Saved data entries
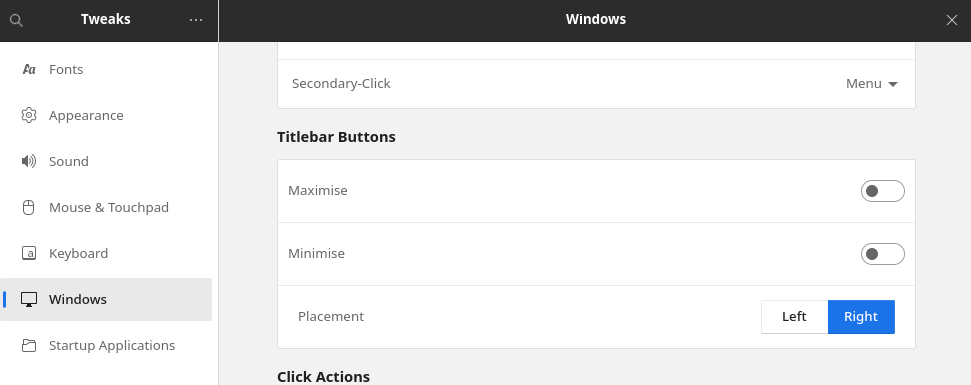
Task: Select Mouse & Touchpad in the sidebar
Action: (x=106, y=207)
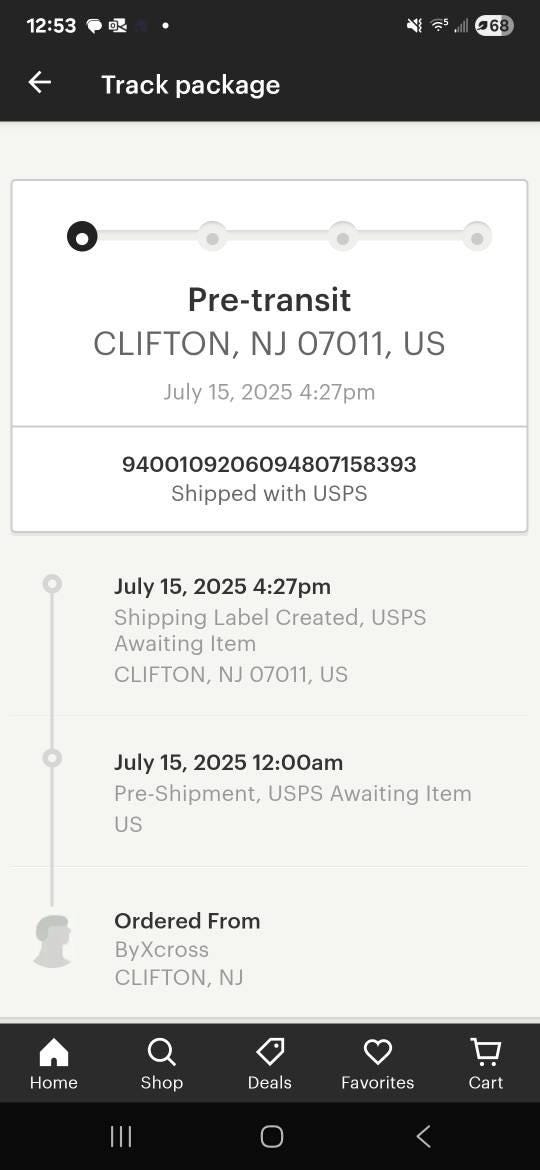Image resolution: width=540 pixels, height=1170 pixels.
Task: Tap the battery indicator in status bar
Action: (x=494, y=26)
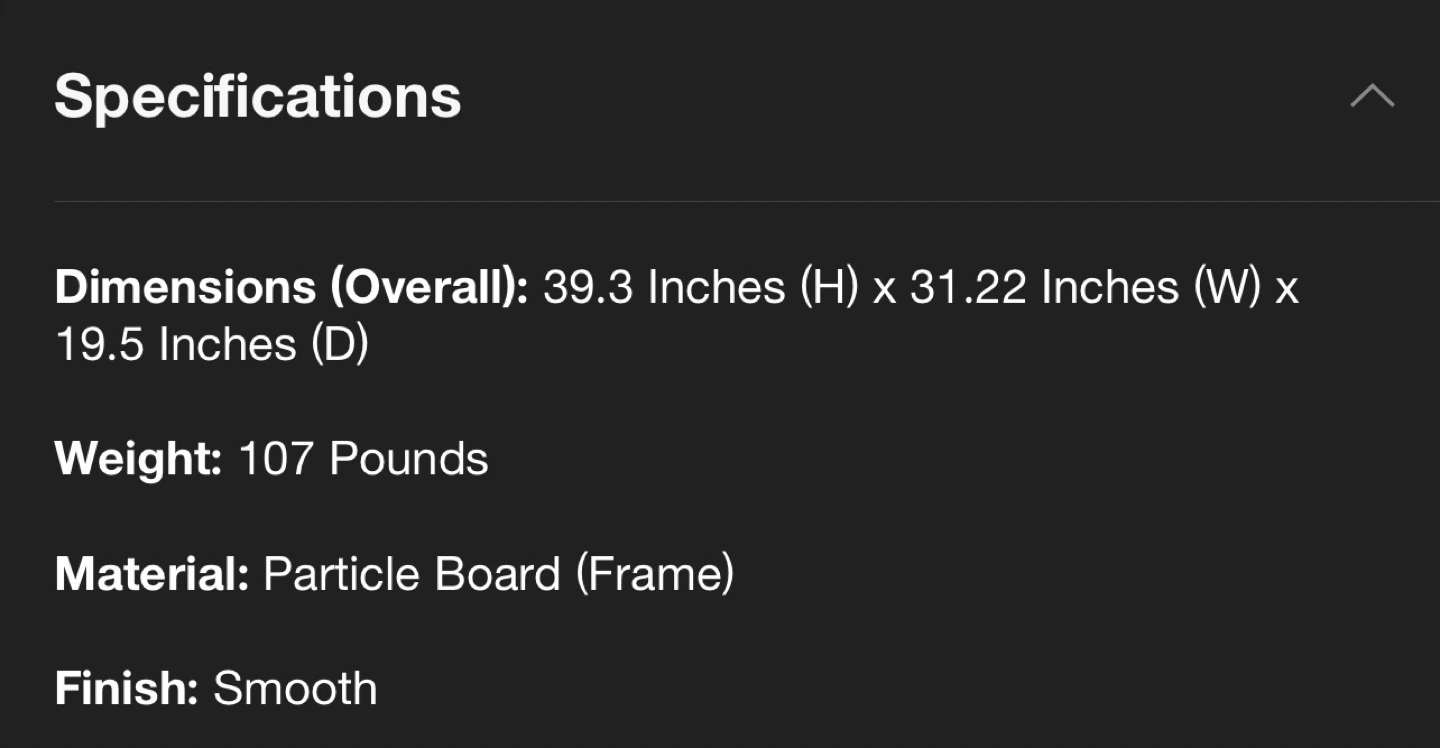The width and height of the screenshot is (1440, 748).
Task: Select the Material label
Action: (x=152, y=574)

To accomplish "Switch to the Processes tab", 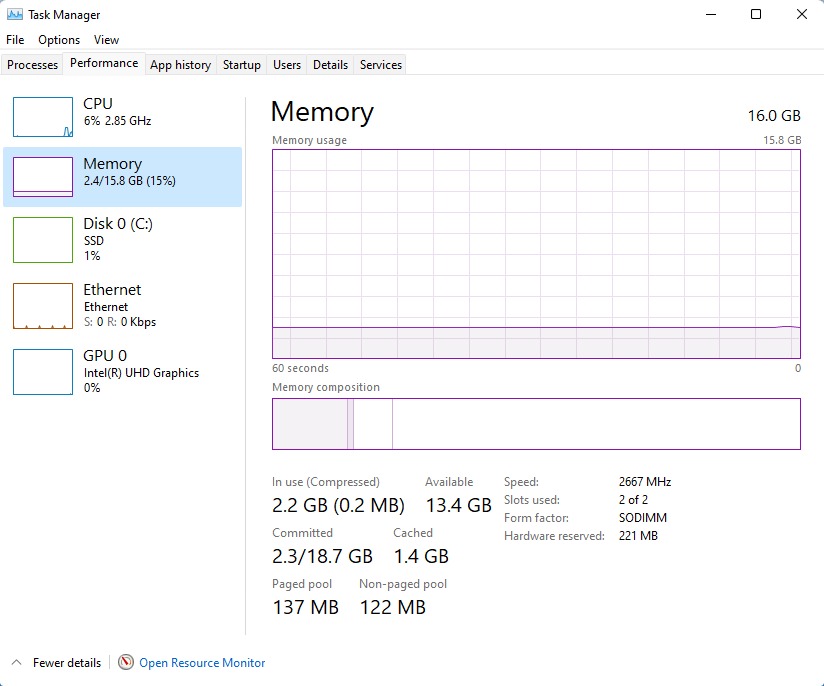I will pos(33,65).
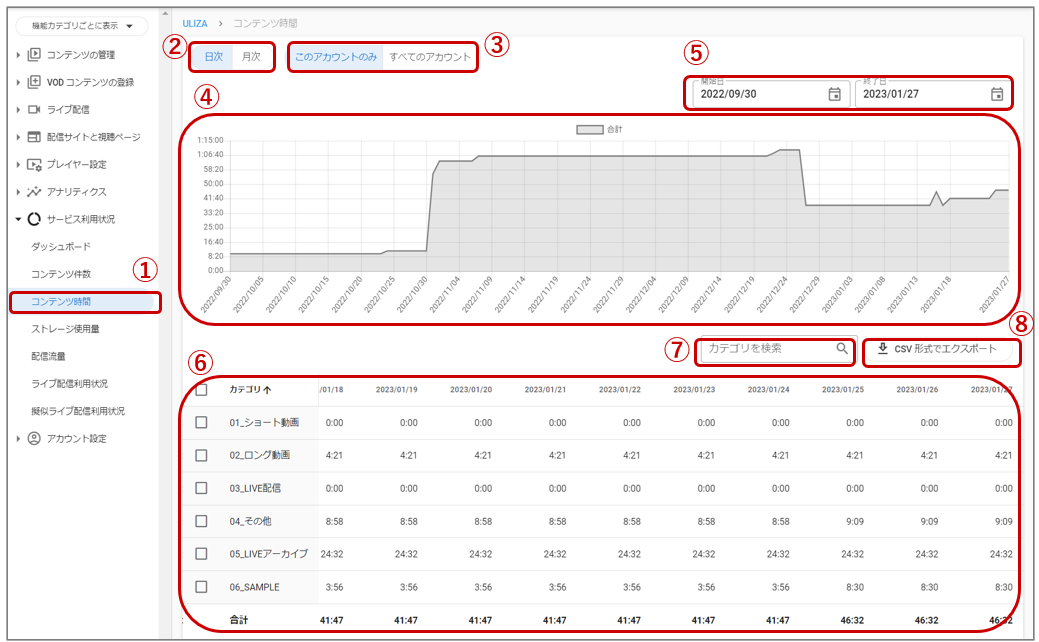This screenshot has width=1039, height=642.
Task: Check the 01_ショート動画 row checkbox
Action: pos(201,423)
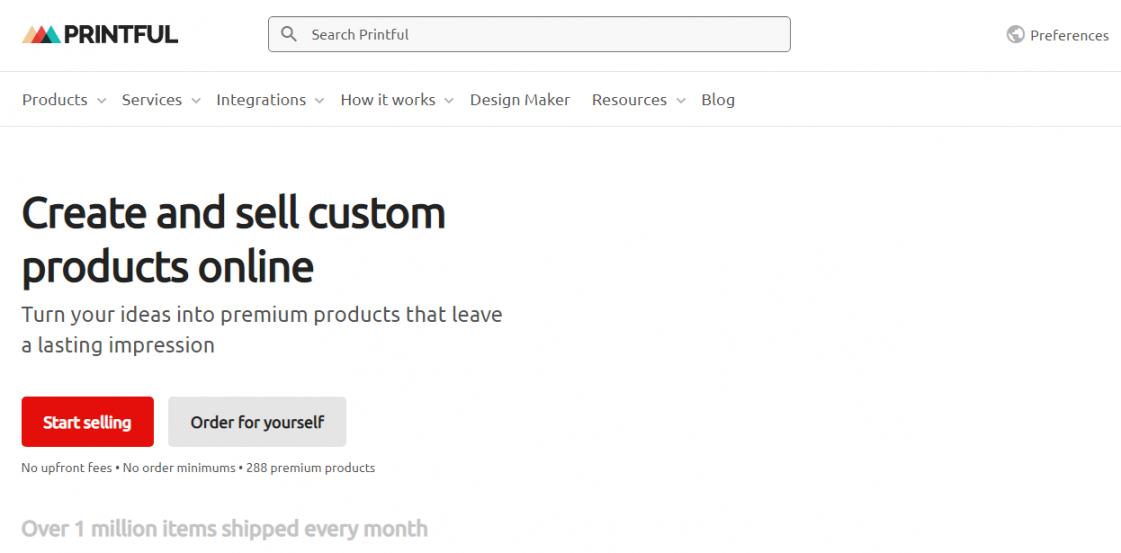
Task: Click the PRINTFUL wordmark text
Action: [x=121, y=34]
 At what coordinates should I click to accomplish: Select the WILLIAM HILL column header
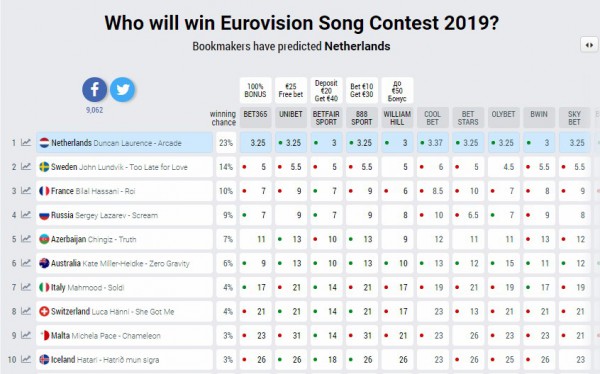point(397,118)
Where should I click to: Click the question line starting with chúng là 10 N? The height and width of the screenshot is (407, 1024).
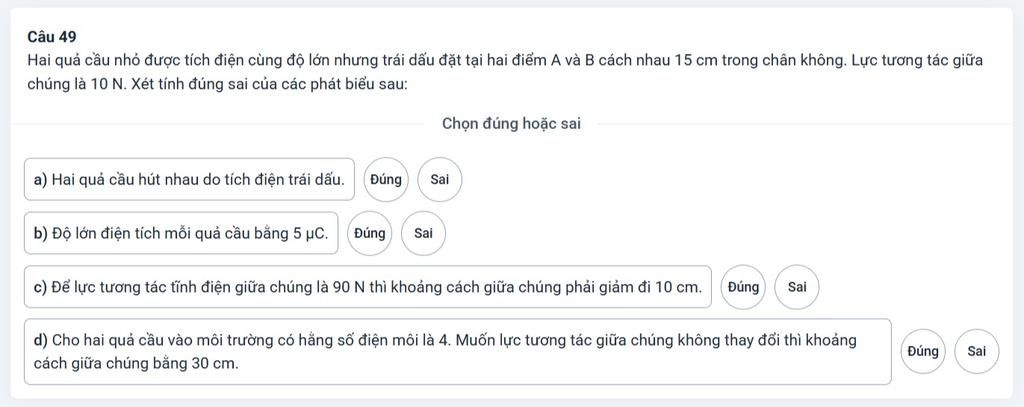(217, 83)
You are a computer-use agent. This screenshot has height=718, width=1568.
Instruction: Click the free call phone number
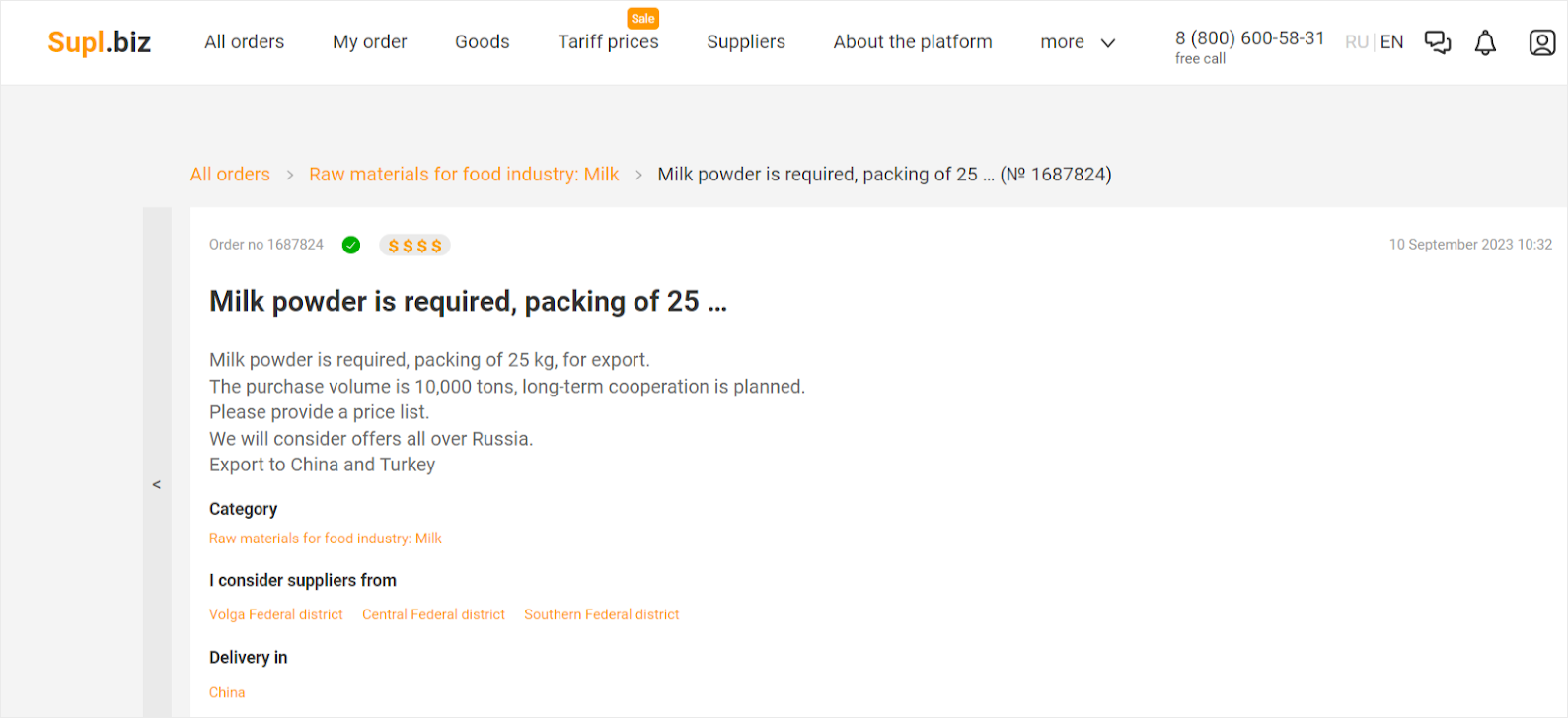coord(1249,38)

Exercise instructions: Starting at the line that contains "Where should I", reproduce each line exactly through the end of the entries above, leaving every picture out.

Expected answer:
Where should I click to: Click the question line starting with chúng là 10 N? The height and width of the screenshot is (407, 1024).
(217, 83)
You are a computer-use agent. This screenshot has height=718, width=1568.
Instruction: Click the free call phone number
coord(1249,38)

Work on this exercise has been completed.